10.2 Tout accident du travail ou de trajet doit être signalé par le salarié dans les 48 heures sauf cas de force majeure, à son employeur ou son représentant ainsi qu'à l'Administration du personnel en vue de procéder à la déclaration de l'accident auprès des organismes sociaux.
10.3 En cas d'arrêt de travail dû à un accident de travail, le salarié doit, dans les 48 heures sauf cas de force majeure, faire transmettre au service de l'administration du personnel de l'établissement le certificat médical initial indiquant son état et la durée probable de son incapacité. Dans le même temps, une photocopie de ce certificat peut être adressée au Service de Santé au Travail de l'établissement.
10.4 A son retour d'arrêt de travail, le salarié doit à l'initiative de l'employeur se présenter au service médical pour une visite de reprise.

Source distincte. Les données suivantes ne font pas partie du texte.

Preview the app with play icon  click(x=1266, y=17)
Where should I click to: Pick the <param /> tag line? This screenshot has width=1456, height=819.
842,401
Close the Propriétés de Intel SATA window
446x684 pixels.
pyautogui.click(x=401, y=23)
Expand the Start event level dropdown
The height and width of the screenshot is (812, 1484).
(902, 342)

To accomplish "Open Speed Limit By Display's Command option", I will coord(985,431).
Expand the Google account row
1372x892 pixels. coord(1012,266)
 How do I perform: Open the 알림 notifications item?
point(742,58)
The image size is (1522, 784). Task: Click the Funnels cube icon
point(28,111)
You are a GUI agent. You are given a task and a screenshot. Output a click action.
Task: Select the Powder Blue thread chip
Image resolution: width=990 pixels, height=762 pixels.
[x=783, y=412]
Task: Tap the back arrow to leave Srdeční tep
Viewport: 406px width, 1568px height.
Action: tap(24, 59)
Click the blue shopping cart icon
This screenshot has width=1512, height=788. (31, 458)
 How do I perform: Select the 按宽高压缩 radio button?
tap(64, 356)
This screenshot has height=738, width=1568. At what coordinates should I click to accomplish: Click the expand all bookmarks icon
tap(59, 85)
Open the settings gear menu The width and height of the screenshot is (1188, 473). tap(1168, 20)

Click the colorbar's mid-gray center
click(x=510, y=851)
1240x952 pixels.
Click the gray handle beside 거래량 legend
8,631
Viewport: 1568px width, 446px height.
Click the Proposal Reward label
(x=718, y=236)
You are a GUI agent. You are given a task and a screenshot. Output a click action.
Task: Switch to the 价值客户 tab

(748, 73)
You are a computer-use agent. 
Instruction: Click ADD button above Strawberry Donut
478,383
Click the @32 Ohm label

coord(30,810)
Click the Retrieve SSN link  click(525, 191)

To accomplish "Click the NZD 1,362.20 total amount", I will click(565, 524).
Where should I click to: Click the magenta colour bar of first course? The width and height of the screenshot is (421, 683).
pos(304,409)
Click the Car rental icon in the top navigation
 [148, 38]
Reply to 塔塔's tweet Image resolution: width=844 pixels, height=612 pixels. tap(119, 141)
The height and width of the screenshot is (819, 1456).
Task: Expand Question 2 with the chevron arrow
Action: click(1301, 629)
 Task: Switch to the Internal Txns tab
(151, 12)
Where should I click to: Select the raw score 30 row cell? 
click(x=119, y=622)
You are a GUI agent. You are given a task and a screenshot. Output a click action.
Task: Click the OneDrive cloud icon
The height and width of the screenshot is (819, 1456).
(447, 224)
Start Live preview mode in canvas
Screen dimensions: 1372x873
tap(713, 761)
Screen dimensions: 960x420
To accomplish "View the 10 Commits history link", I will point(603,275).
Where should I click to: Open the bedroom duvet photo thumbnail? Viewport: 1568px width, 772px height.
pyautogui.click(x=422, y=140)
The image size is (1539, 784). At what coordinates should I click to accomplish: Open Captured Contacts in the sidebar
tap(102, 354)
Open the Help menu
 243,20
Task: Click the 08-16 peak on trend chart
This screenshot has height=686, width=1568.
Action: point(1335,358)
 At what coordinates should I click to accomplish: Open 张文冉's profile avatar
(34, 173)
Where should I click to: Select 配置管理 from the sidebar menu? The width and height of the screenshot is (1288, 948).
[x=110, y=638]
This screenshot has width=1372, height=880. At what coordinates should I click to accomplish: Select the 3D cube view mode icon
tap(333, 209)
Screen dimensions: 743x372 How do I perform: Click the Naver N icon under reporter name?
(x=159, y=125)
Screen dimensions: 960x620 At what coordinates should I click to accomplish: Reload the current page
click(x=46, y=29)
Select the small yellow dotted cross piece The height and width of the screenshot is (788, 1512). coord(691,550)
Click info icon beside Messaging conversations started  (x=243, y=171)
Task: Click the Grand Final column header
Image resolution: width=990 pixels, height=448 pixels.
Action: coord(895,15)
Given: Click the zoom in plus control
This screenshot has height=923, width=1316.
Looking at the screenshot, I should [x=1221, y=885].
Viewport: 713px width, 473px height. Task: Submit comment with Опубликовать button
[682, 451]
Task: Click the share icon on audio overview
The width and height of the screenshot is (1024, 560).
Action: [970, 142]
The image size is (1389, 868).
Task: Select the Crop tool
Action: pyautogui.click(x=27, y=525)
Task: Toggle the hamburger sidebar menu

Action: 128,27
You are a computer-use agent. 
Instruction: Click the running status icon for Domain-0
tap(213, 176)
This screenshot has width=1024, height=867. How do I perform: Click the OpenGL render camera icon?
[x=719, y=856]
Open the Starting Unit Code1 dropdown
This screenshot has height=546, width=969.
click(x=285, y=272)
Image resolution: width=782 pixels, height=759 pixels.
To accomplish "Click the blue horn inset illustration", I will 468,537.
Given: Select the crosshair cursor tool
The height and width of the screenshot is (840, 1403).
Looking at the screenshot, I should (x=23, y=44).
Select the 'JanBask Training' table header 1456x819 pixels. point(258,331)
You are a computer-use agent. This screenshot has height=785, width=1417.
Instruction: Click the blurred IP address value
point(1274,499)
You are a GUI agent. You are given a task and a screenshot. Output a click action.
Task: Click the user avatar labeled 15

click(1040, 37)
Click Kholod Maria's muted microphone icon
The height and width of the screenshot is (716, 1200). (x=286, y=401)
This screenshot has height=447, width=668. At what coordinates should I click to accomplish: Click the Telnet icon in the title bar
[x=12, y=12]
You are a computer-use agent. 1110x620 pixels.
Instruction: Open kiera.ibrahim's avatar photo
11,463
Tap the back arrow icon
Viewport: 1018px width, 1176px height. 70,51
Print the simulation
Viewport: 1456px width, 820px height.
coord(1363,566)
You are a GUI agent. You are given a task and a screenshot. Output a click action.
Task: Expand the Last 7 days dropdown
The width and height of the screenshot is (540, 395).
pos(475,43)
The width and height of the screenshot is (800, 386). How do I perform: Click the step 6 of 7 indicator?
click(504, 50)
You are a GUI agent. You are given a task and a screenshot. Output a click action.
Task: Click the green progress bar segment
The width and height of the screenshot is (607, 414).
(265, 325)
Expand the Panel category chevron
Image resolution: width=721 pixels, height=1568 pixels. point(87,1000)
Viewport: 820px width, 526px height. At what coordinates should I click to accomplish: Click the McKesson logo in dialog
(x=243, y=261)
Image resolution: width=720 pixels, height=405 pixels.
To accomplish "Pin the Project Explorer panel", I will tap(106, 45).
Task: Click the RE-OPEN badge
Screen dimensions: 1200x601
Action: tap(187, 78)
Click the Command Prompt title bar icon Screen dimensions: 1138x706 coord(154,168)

ARTICLE 11 - CIRCULATION ET STATIONNEMENT DANS L'ÉTABLISSEMENT¶
11.1 CIRCULATION DES VÉHICULES¶
Dans les zones privatives de l'établissement, les salariés doivent circuler avec prudence sur les voies autorisées. La vitesse étant limitée à 10 km/heure. Les panneaux de circulation et les prescriptions du code de la route doivent être respectés. En cas d'accident matériel, la règle du constat amiable s'applique de la même façon que sur la voie publique.
11.2 STATIONNEMENT DES VÉHICULES¶
11.1.1 Des parkings couverts sont à la disposition des salariés pour garer leur véhicule (auto, moto, vélo...) à l'intérieur de l'établissement. Cette disposition est valable uniquement durant les heures ouvrées sauf dérogations spéciales préalablement accordées par le Directeur d'établissement ou son représentant.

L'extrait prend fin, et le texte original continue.